In a show of defiance, Russian agent Maria Butina chalked her crime of helping Russia infiltrate GOP circles up to a paperwork error when she landed back in her motherland on Saturday.
“I pleaded guilty to non-registration as a foreign agent. [I’m] a person who did not do anything illegal, did not take any money, there were no victims, there wasn’t even a person to conspire with,” Butina told Russian state news agency RIA Novosti.
“According to my documents, I did not register before hosting friendship dinners with an American citizen, non-registration is the only crime in my documents,” she said, claiming she felt pressured to sign the indictments against her.
“Ten days before I signed all the indictments, I was again put in a solitary confinement cell,” Butina added. “This is intentional, this is done to break you as a person.”

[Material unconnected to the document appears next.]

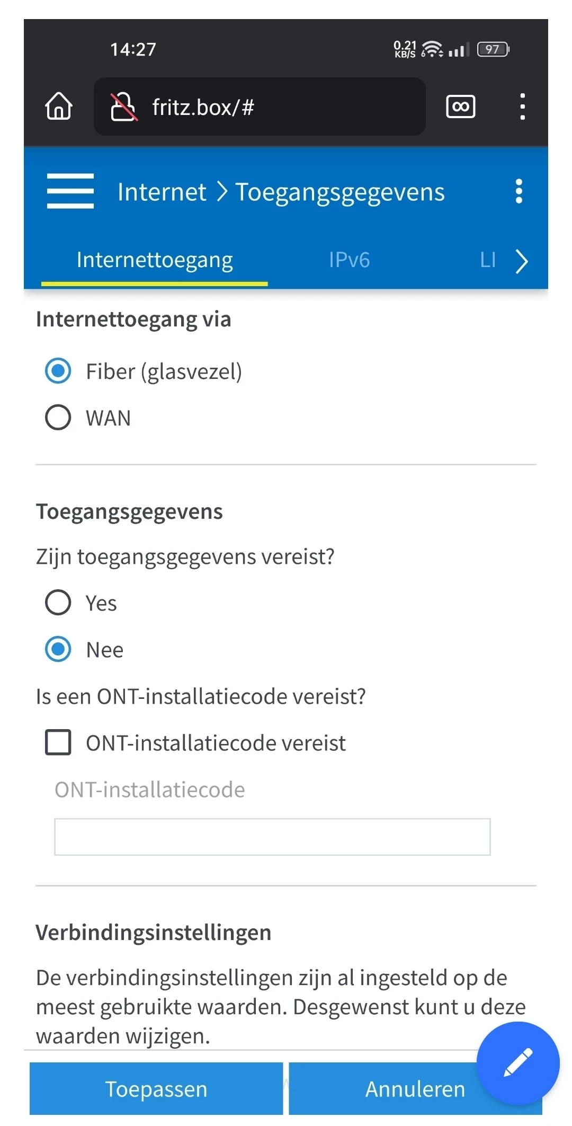Choose Nee for toegangsgegevens vereist

click(x=58, y=649)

Butina, 30, was released back to Moscow Friday after serving an 18-month jail sentence in a Florida prison for conspiring with her Republican operative boyfriend, Paul Erickson, to cozy up the NRA and promote Russian interests.
She told reporters upon her arrival at the Sheremetyevo International Airport — where she was greeted by her father, holding a bouquet of flowers — that she was questioned by the FBI for 52 total hours.
“They started by asking if I worked for the Russian government, and I straight up said no,” Butina said.